- _Exercise brief_
All of the data should be restated word for word, with the pictures omitted.

- _Data_
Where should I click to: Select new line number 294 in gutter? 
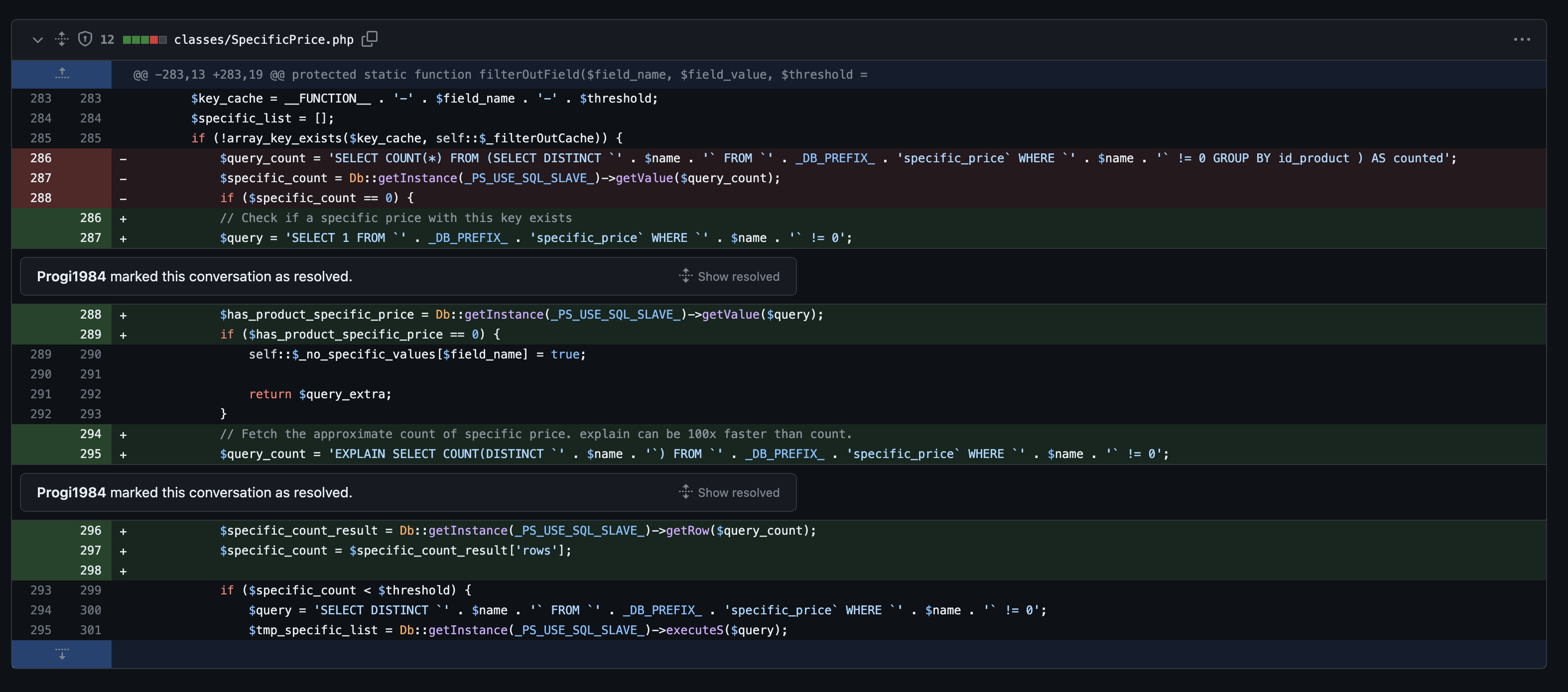(90, 434)
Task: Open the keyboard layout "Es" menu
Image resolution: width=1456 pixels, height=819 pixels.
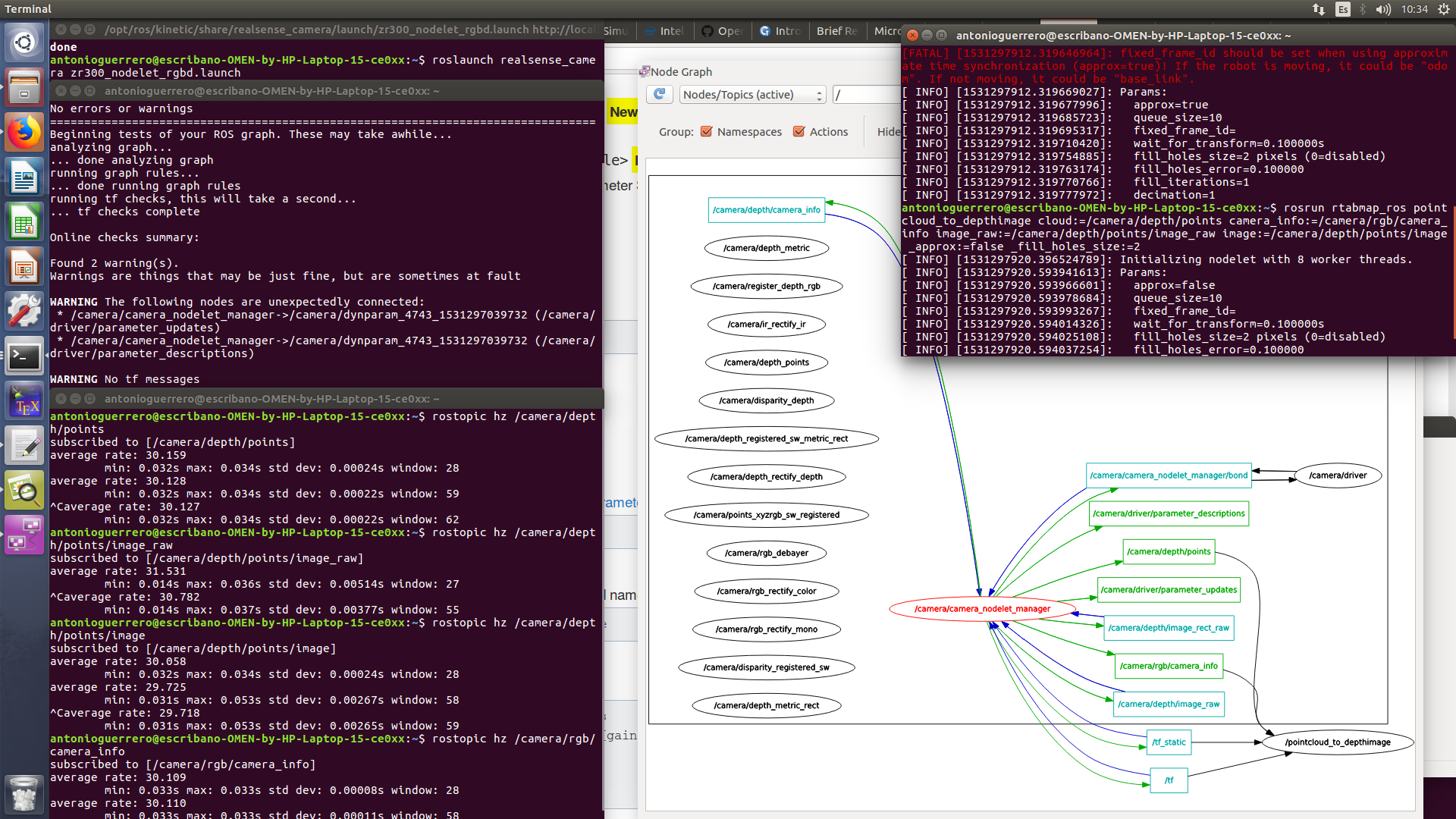Action: 1343,9
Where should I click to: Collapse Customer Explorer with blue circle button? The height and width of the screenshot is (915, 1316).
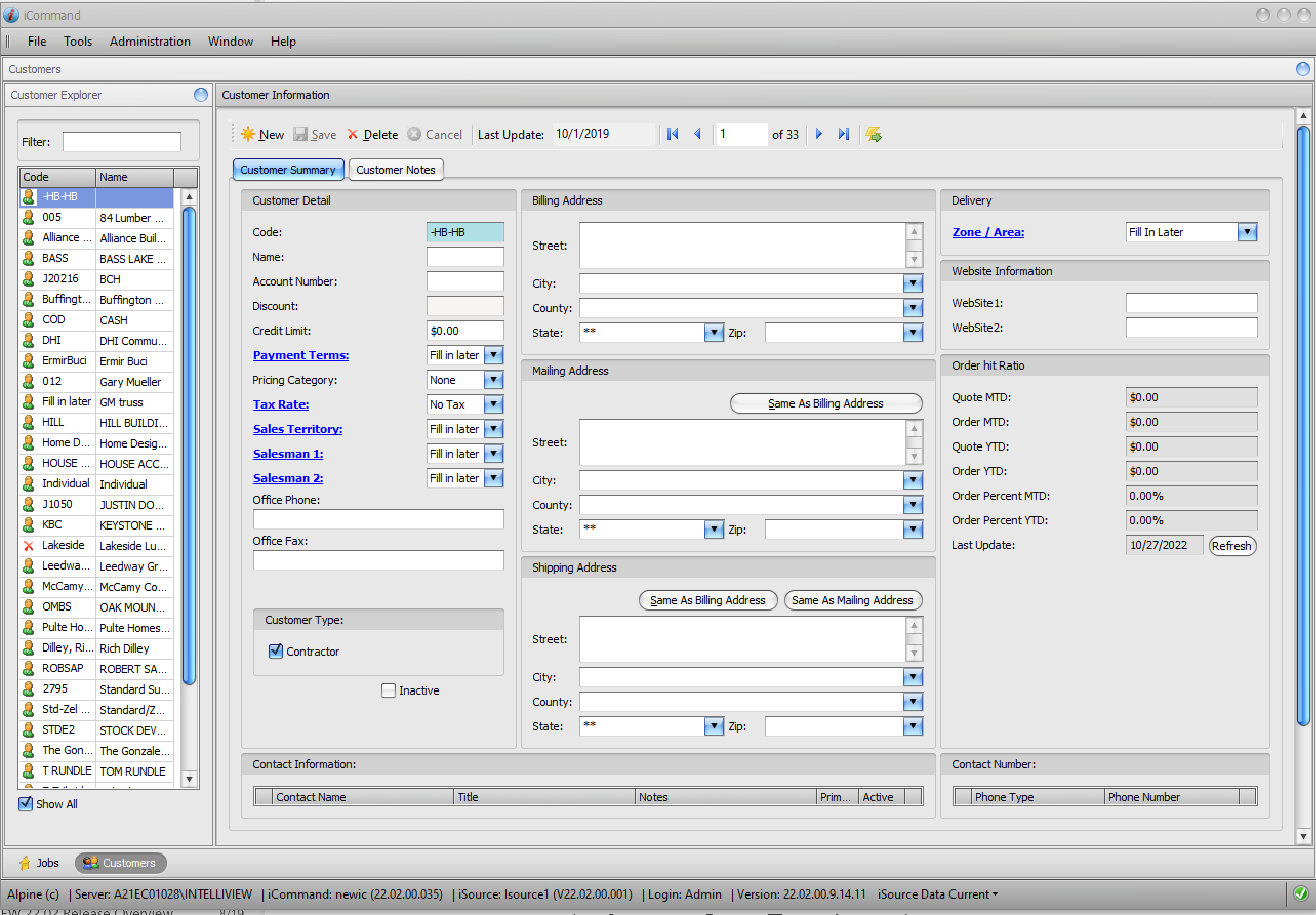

- _Answer_
Where should I click to: Select new line number 294 in gutter? 
(90, 434)
Task: Open the keyboard layout "Es" menu
Image resolution: width=1456 pixels, height=819 pixels.
Action: 1343,9
Where should I click to: Collapse Customer Explorer with blue circle button? The height and width of the screenshot is (915, 1316).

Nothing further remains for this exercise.